WHAT YOU HAVE TO DO — Only the records, repeated exactly, should make up the response.
═══ SUPPLIED RECORDS ═══
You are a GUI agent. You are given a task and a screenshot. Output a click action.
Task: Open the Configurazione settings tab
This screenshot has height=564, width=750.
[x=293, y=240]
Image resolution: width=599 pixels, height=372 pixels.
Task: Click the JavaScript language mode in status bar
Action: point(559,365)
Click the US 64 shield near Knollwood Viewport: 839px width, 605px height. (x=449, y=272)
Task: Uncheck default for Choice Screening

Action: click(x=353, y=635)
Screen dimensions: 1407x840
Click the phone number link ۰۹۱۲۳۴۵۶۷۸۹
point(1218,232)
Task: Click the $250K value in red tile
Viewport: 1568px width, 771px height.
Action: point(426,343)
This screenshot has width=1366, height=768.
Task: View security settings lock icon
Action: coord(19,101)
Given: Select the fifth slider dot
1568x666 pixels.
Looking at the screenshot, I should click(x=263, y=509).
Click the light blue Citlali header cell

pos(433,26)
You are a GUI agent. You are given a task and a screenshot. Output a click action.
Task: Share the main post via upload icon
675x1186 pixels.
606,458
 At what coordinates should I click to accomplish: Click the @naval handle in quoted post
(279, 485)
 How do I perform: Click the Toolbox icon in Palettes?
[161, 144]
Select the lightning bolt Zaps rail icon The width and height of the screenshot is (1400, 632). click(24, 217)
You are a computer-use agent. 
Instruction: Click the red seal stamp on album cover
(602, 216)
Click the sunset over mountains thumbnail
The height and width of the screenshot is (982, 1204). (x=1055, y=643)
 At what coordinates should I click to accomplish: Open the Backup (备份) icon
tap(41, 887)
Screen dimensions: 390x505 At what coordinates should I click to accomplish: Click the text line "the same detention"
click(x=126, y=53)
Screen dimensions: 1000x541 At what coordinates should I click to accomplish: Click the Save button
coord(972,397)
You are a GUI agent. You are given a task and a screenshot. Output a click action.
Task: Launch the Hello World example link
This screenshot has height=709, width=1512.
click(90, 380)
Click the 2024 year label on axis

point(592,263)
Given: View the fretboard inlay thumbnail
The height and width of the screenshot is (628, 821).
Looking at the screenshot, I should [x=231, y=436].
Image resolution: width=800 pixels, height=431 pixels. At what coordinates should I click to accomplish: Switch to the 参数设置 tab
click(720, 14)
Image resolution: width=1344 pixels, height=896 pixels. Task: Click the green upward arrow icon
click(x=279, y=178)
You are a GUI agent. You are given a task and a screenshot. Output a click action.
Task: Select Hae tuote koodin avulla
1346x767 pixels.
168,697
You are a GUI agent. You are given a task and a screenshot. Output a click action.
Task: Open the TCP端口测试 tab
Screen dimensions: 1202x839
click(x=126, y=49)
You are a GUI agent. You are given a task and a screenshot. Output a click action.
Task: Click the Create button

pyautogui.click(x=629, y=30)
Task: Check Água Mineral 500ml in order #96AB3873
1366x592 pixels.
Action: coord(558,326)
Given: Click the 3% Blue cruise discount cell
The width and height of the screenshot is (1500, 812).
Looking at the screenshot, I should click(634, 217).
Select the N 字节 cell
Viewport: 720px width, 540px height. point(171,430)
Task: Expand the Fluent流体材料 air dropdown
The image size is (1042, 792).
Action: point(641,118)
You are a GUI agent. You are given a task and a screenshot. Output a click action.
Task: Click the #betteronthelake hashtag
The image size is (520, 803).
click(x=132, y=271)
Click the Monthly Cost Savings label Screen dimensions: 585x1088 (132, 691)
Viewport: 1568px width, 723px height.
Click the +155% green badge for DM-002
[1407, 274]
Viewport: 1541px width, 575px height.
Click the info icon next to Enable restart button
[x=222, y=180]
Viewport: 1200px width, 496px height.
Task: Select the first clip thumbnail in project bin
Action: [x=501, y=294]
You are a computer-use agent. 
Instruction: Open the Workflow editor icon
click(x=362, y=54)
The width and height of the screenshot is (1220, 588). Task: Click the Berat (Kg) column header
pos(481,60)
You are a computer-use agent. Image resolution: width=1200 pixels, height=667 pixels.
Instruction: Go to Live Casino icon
═══
TASK RESULT —
You are a GUI agent. You are given a task and a screenshot. Output a click action.
Task: Open the Configurazione settings tab
This screenshot has height=564, width=750.
[x=293, y=240]
Image resolution: width=599 pixels, height=372 pixels.
Task: Click the JavaScript language mode in status bar
Action: point(559,365)
Click the US 64 shield near Knollwood Viewport: 839px width, 605px height. (x=449, y=272)
Task: Uncheck default for Choice Screening

Action: click(x=353, y=635)
Screen dimensions: 1407x840
Click the phone number link ۰۹۱۲۳۴۵۶۷۸۹
point(1218,232)
Task: Click the $250K value in red tile
Viewport: 1568px width, 771px height.
Action: point(426,343)
This screenshot has width=1366, height=768.
Task: View security settings lock icon
Action: coord(19,101)
Given: Select the fifth slider dot
1568x666 pixels.
Looking at the screenshot, I should click(x=263, y=509).
Click the light blue Citlali header cell

pos(433,26)
You are a GUI agent. You are given a task and a screenshot. Output a click action.
Task: Share the main post via upload icon
675x1186 pixels.
606,458
 At what coordinates should I click to accomplish: Click the @naval handle in quoted post
(279, 485)
 How do I perform: Click the Toolbox icon in Palettes?
[161, 144]
Select the lightning bolt Zaps rail icon The width and height of the screenshot is (1400, 632). click(24, 217)
You are a computer-use agent. 
Instruction: Click the red seal stamp on album cover
(602, 216)
Click the sunset over mountains thumbnail
The height and width of the screenshot is (982, 1204). (x=1055, y=643)
 At what coordinates should I click to accomplish: Open the Backup (备份) icon
tap(41, 887)
Screen dimensions: 390x505 At what coordinates should I click to accomplish: Click the text line "the same detention"
click(x=126, y=53)
Screen dimensions: 1000x541 At what coordinates should I click to accomplish: Click the Save button
coord(972,397)
You are a GUI agent. You are given a task and a screenshot. Output a click action.
Task: Launch the Hello World example link
This screenshot has height=709, width=1512.
click(90, 380)
Click the 2024 year label on axis

point(592,263)
Given: View the fretboard inlay thumbnail
The height and width of the screenshot is (628, 821).
Looking at the screenshot, I should [x=231, y=436].
Image resolution: width=800 pixels, height=431 pixels. At what coordinates should I click to accomplish: Switch to the 参数设置 tab
click(720, 14)
Image resolution: width=1344 pixels, height=896 pixels. Task: Click the green upward arrow icon
click(x=279, y=178)
You are a GUI agent. You are given a task and a screenshot. Output a click action.
Task: Select Hae tuote koodin avulla
1346x767 pixels.
168,697
You are a GUI agent. You are given a task and a screenshot. Output a click action.
Task: Open the TCP端口测试 tab
Screen dimensions: 1202x839
click(x=126, y=49)
You are a GUI agent. You are given a task and a screenshot. Output a click action.
Task: Click the Create button

pyautogui.click(x=629, y=30)
Task: Check Água Mineral 500ml in order #96AB3873
1366x592 pixels.
Action: coord(558,326)
Given: Click the 3% Blue cruise discount cell
The width and height of the screenshot is (1500, 812).
Looking at the screenshot, I should click(634, 217).
Select the N 字节 cell
Viewport: 720px width, 540px height. point(171,430)
Task: Expand the Fluent流体材料 air dropdown
The image size is (1042, 792).
Action: point(641,118)
You are a GUI agent. You are given a task and a screenshot. Output a click action.
Task: Click the #betteronthelake hashtag
The image size is (520, 803).
click(x=132, y=271)
Click the Monthly Cost Savings label Screen dimensions: 585x1088 (132, 691)
Viewport: 1568px width, 723px height.
Click the +155% green badge for DM-002
[1407, 274]
Viewport: 1541px width, 575px height.
Click the info icon next to Enable restart button
[x=222, y=180]
Viewport: 1200px width, 496px height.
Task: Select the first clip thumbnail in project bin
Action: [x=501, y=294]
You are a computer-use agent. 
Instruction: Open the Workflow editor icon
click(x=362, y=54)
The width and height of the screenshot is (1220, 588). Task: Click the Berat (Kg) column header
pos(481,60)
You are a computer-use agent. Image resolution: width=1200 pixels, height=667 pixels.
Instruction: Go to Live Casino icon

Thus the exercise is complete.